Darrius Gray, president of the Greater New Orleans Hotel and Lodging Association, said the group's members are digesting the news and have not formalized an opinion of the plan or its implications for their businesses.
"Right now would be premature to discuss it," Gray said. "We'll probably have a statement next week."
Jay Lapeyre, chairman of the New Orleans Business Council, lauded the union investment in New Orleans but said he is wary of investment that comes with strings attached and would want to be sure the investment doesn't come with government privilege. The Business Council has taken no position on the matter so far.
"If the fact is it's their money and they're putting their terms on their money, that's OK," Lapeyre said. "But if they're looking to have laws passed that prevent people from doing things that make good business sense, then I have a problem with that."
Obstacles abound
If the unions are able to get a toehold in the flurry of new construction expected to take place in the area over the next several years, it would be a noteworthy step given that New Orleans has historically been anything but a union town.
"In general, unions have had a very marginal presence throughout the Gulf Coast and throughout the South," said Jeff Grabelsky, director of the construction and industry program in Cornell University's School of Industrial and Labor Relations.
That peripheral presence can be explained in part because unions are most dominant in states that had strong industrial development during the 19th century, Grabelsky said.
Louisiana has been a largely agricultural state. It's also what is known as a "right to work" state. That means that to form a union, at least 50 percent of eligible employees in a workplace plus one need to agree to do so, and only workers who sign up join the union. In other states, if more than half of the eligible employees decide to join, everyone automatically becomes a member.
"I would say to you it is certainly not one of the strongest areas for unions," Baker said. "Because the right-to-work laws have simply been more prohibitive."
Union supporters often point to the hospitality industry as an example of the constrictive nature here. Although about one-sixth of the metro area's residents were employed in the hospitality industry before Katrina, the Fairmont and Loews hotels remain the city's only unionized hotels, despite several failed attempts to organize other lodging facilities.
"We need more than a toehold. We need people to recognize that we're not going to rebuild this city without skilled workers and collective bargaining," said Wade Rathke, chief organizer for the Hotels and Restaurants Organizing Council, which led a push to lift the wages paid to hospitality workers in the late 1990s.
But Rathke appeared pessimistic that the AFL-CIO investment would do much to improve opportunities to establish unions in New Orleans.
Hoping to leave their mark
The American Federation of Labor and Congress of Industrial Organizations represents 53 national and international labor unions and about 9 million people, according to its Web site.
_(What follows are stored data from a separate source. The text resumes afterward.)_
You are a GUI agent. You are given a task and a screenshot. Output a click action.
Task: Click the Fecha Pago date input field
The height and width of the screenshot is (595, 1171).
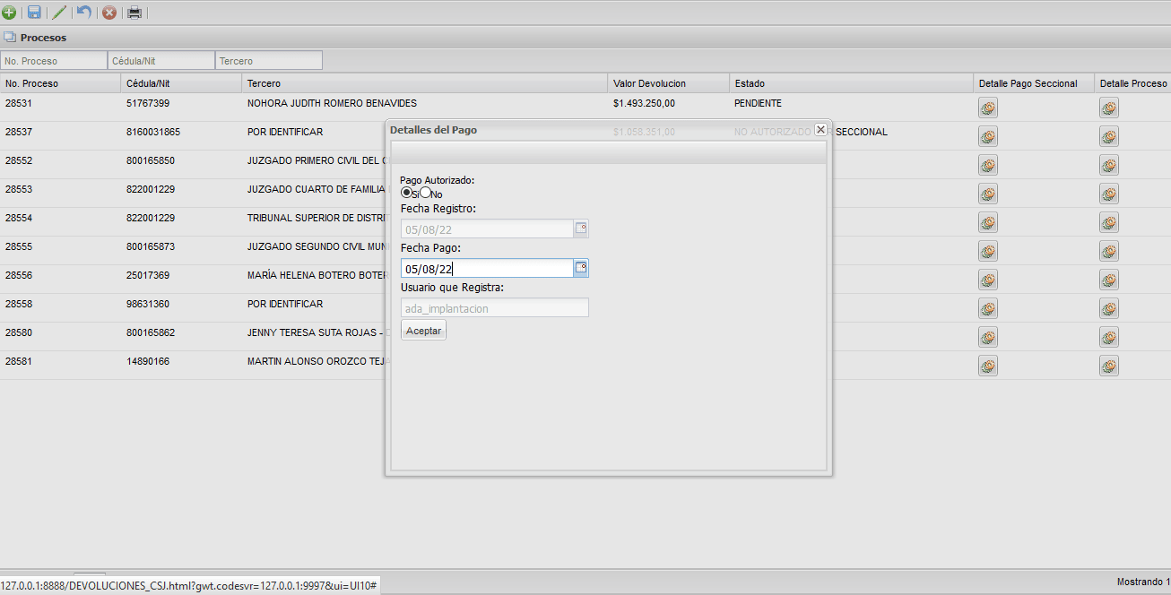pyautogui.click(x=486, y=268)
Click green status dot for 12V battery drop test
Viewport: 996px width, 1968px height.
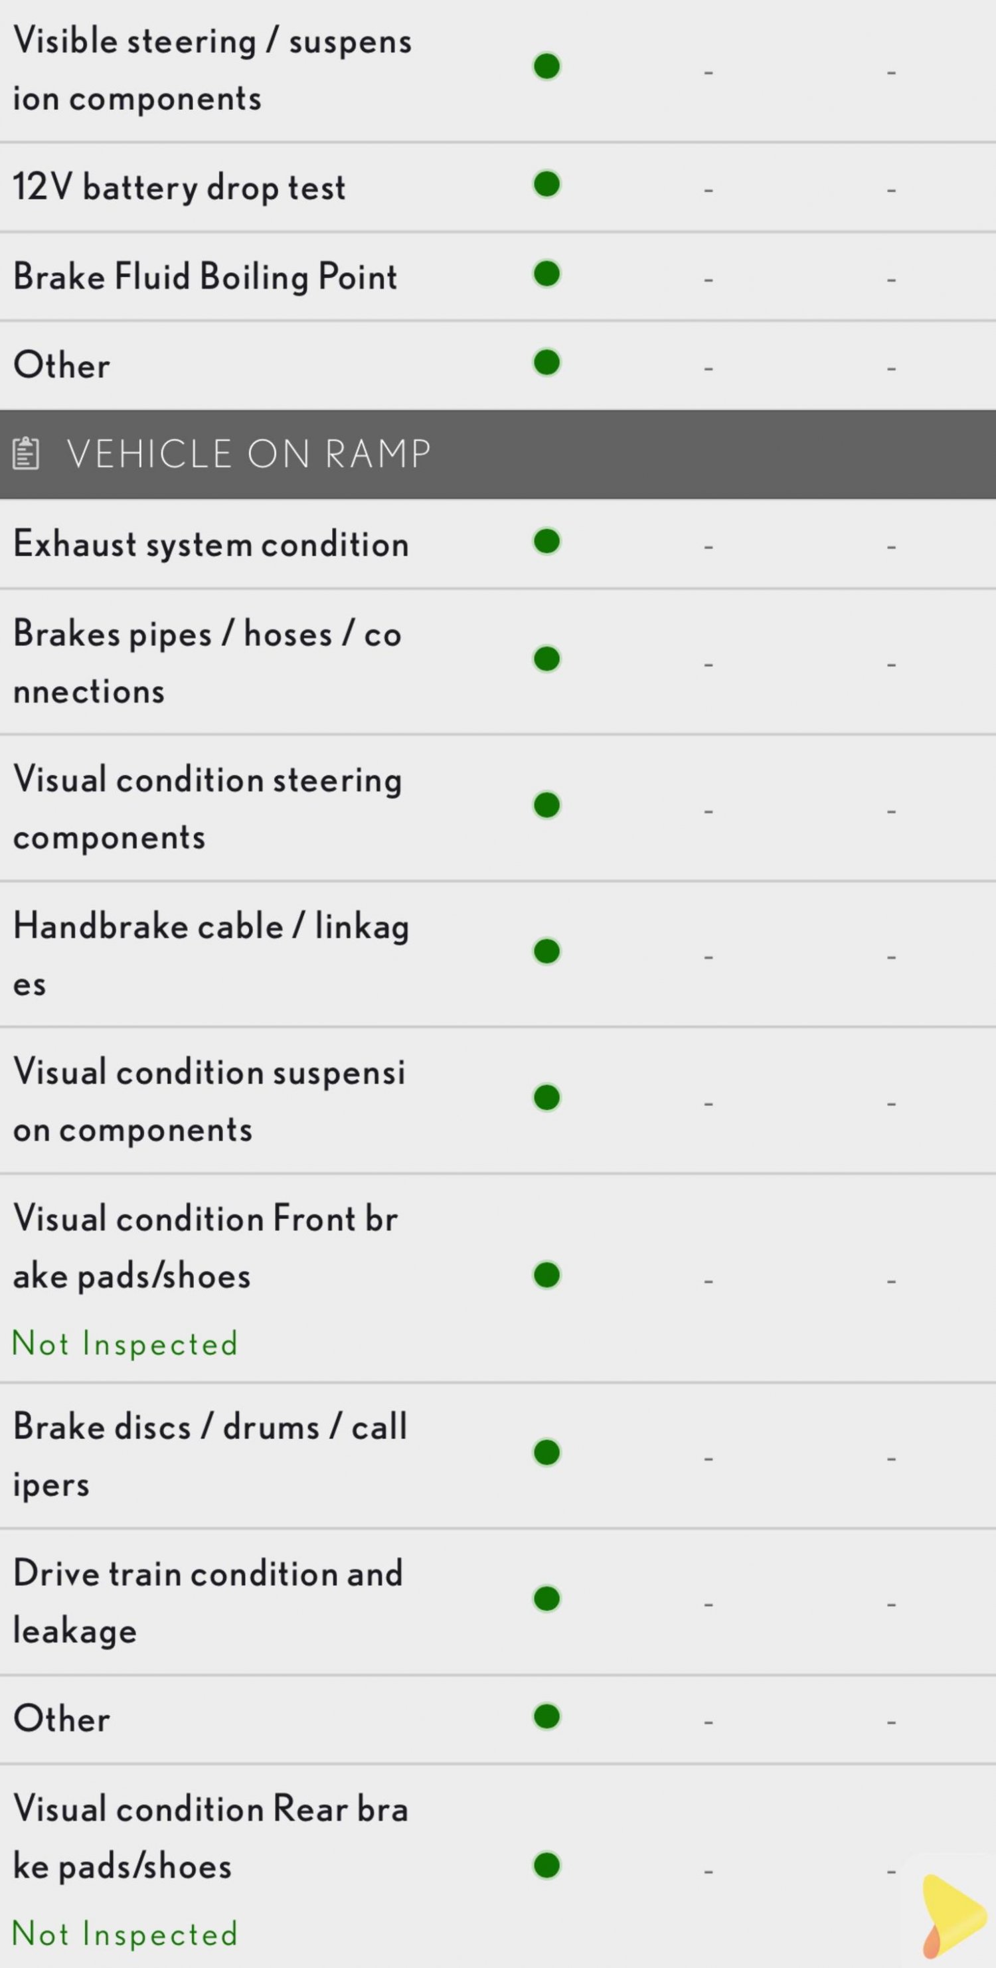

Members are teachers, truck drivers, engineers, painters and laborers, among others. Baker said the association is "not dissuaded" by the city's history or "prohibitive" laws.
"Quite frankly, we are encouraged," she said. The investment "gives us an opportunity now and hopefully with that we can change laws."
What could change the tide are the endorsements of grateful residents happy both to have homes and jobs thanks to unions, Baker said.
"Hopefully they look back one day and say this opportunity was given to me through a union," Baker said. "I was able to get this job. I was able to build this home. My children were able to go to college. It was all through an organized labor effort."
It is a reasonable strategy, Grabelsky said.
"When the people of the Gulf Coast see the ways in which unions can contribute to the well-being of their communities, the environment becomes much more friendly to unions and to the right of workers to organize for an effective voice on their jobs and in the community."